> [Passage]
——————

Along with the course calendar, registered students will find online quizzes, a gradebook, communications tools, and other useful features in Canvas. For more information about the course environment, see the "Course Management System" section of the course Orientation.

Although the class never meets face to face, you will find that there are plenty of opportunities to interact with instructors and fellow students in Canvas. One of the most interesting aspects of the class is that students tend to have a lot of professional experience to share. See the "Communication" section of the course Orientation to review all the ways in which you can get, and stay, in touch. Whether you have a question or a comment, you can expect to receive a reply from instructors or fellow students within 24 hours -- often sooner.

What is expected of you?

Most students report that they devote eight to twelve hours per week working on course activities and assignments. Your workload may be more or less, depending on your prior experience with computing and the web in general, and with GIS in particular.

My colleagues and I have worked hard to make this the most effective and convenient educational experience possible. Online learning may be a novel learning experience to you, but in one sense it is no different than a traditional college class: how much and how well you learn is ultimately up to you. You will succeed if you are diligent about keeping up with the class schedule, and if you take advantage of opportunities to communicate with instructors and fellow students.

Course Objectives

The overall goals of GEOG 482 are to:

  1. promote understanding of the geographic information science and technology (GIS&T) enterprise;
  2. promote geographic information literacy - the ability to identify the kind(s) of geographic information needed for a particular task; to determine whether needed data are available; to acquire and assess the quality of the data if available, or specify the technologies and professions needed to produce new data if necessary; and
  3. promote effective distance education by providing high quality open courseware and detailed individual critiques in response to every student project assignment.

——————

> [Data excerpt]
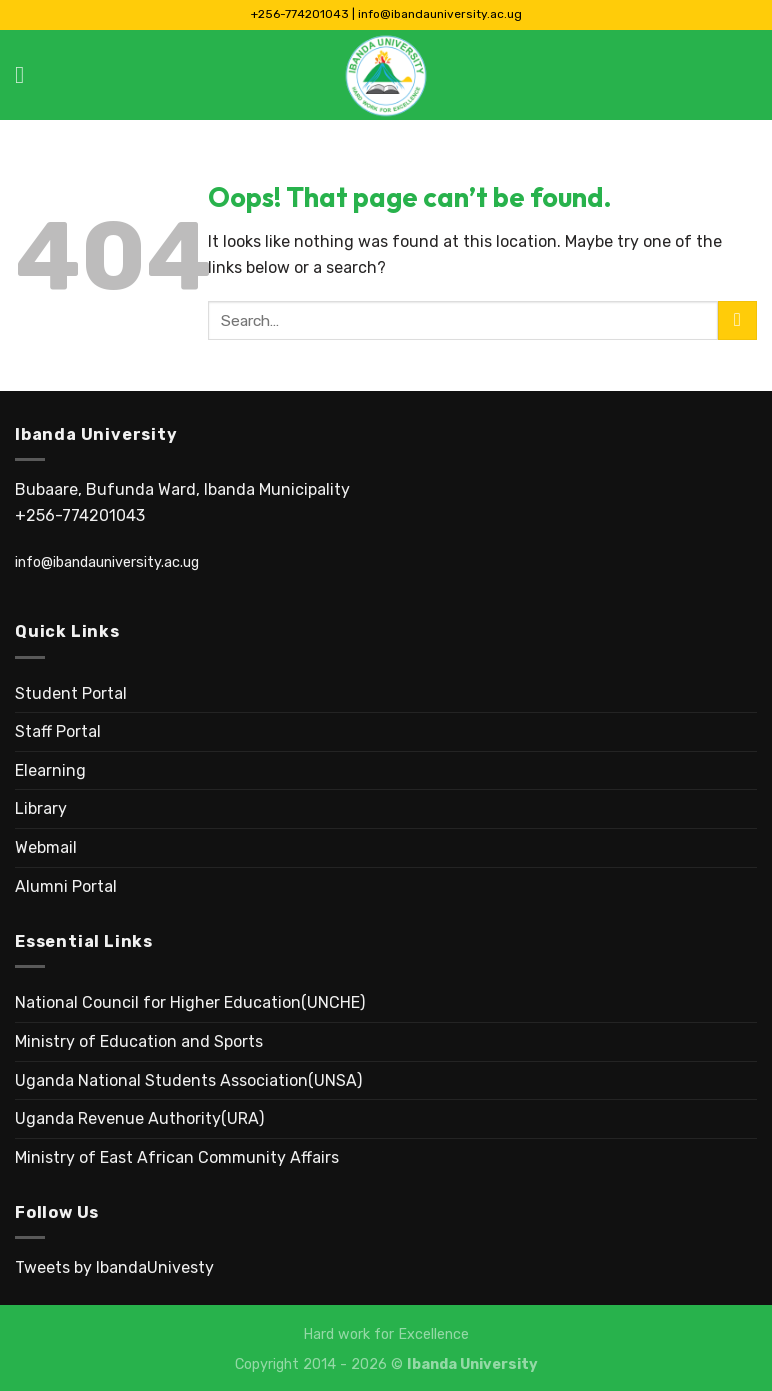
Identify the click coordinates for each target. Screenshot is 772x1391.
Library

——————

> [Requirements]
Write the next part of the GEOG 482 course overview above, starting right after its third listed course goal.

> [Output of the exercise]
The particular objectives of each chapter of the course text are outlined in the printable schedule below.

The objectives of the three project assignments are as follows.

Project 1: Plotting Coordinates and Map Projections

  1. Specify locations using geographic, UTM, and State Plane coordinates.
  2. Utilize geographic coordinates in both degrees-minutes-seconds and decimal degrees formats.
  3. Produce a map projection using specialized mapping software.
  4. Produce metadata describing map projection characteristics.
  5. Submit an illustrated project report that demonstrates the ability to apply geospatial concepts discussed in Chapter 2.

Project 2: Mapping Census Data

  1. Use an online mapping system to create thematic maps and legends.
  2. Interpret geographic patterns revealed in choropleth maps.
  3. Compare the effects on apparent patterns caused by different data classification schemes.
  4. Calculate map scale as a representative fraction.
  5. Submit an illustrated project report that demonstrates the ability to apply geospatial concepts discussed in Chapters 3 and 4.

Project 3: Acquiring Geographic Data

  1. Find, interpret, and report technical information that describes a particular data product, service, or mapping technology.
  2. Determine the availability of a data product or service for your area of interest.
  3. Describe how particular data products can be acquired via the World Wide Web, and show evidence that you can figure out how to acquire them.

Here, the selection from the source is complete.